Patients 1, 2, and 3 showed restricted expression of their MT-TP mutations to muscle, strongly indicative of a de novo mutational event, whereas patients 4 and 5 showed a hierarchical segregation pattern as observed in many pathogenic mtDNA mutations. Screening of maternal samples was undertaken for patients 2, 4, and 5, with maternal inheritance being confirmed in patient 4 only. Of note, only one of the previous studies demonstrated maternal inheritance of the MT-TP mutation, with 4 of the remaining studies also reporting apparent or likely de novo mutational events.
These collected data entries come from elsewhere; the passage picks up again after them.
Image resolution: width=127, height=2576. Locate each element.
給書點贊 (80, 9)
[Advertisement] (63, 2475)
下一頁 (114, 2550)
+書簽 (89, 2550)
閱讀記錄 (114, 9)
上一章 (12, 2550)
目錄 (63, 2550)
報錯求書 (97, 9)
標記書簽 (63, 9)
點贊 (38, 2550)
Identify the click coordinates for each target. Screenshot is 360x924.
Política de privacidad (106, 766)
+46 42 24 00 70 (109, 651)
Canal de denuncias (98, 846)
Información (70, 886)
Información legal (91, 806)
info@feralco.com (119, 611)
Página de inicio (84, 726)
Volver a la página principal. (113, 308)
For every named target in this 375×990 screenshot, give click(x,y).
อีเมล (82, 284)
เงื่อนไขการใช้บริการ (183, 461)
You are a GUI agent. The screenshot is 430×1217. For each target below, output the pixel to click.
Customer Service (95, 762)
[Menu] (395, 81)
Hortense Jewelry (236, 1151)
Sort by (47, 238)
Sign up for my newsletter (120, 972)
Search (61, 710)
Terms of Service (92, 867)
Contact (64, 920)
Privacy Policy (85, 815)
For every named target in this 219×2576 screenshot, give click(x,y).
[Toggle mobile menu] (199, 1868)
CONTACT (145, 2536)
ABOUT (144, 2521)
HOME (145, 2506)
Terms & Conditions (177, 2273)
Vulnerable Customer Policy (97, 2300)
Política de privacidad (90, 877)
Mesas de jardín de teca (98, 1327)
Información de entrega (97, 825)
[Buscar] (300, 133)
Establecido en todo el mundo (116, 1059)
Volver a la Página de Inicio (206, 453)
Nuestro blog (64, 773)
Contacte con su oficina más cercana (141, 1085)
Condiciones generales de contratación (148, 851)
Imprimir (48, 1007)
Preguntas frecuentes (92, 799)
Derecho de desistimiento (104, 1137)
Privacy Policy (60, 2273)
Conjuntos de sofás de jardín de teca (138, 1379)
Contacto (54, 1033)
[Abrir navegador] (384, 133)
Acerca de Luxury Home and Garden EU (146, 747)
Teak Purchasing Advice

Single muscle fiber segregation studies remain the gold standard test to confidently establish pathogenicity of novel mtDNA variants. Although the m.15975T>C5 and m.16002T>C6 mutations have been reported previously, functional studies were not undertaken to confirm pathogenicity. Subsequent studies in muscle biopsies of all 5 patients confirm that mutation loads segregated with the mitochondrial histochemical defects in muscle (figure 1C; table e-2), powerfully illustrating an ongoing requirement to access pathologically relevant tissue—skeletal muscle—to support the investigation and diagnosis of patients with mitochondrial myopathy, even in the current era of high-throughput next-generation sequencing technologies.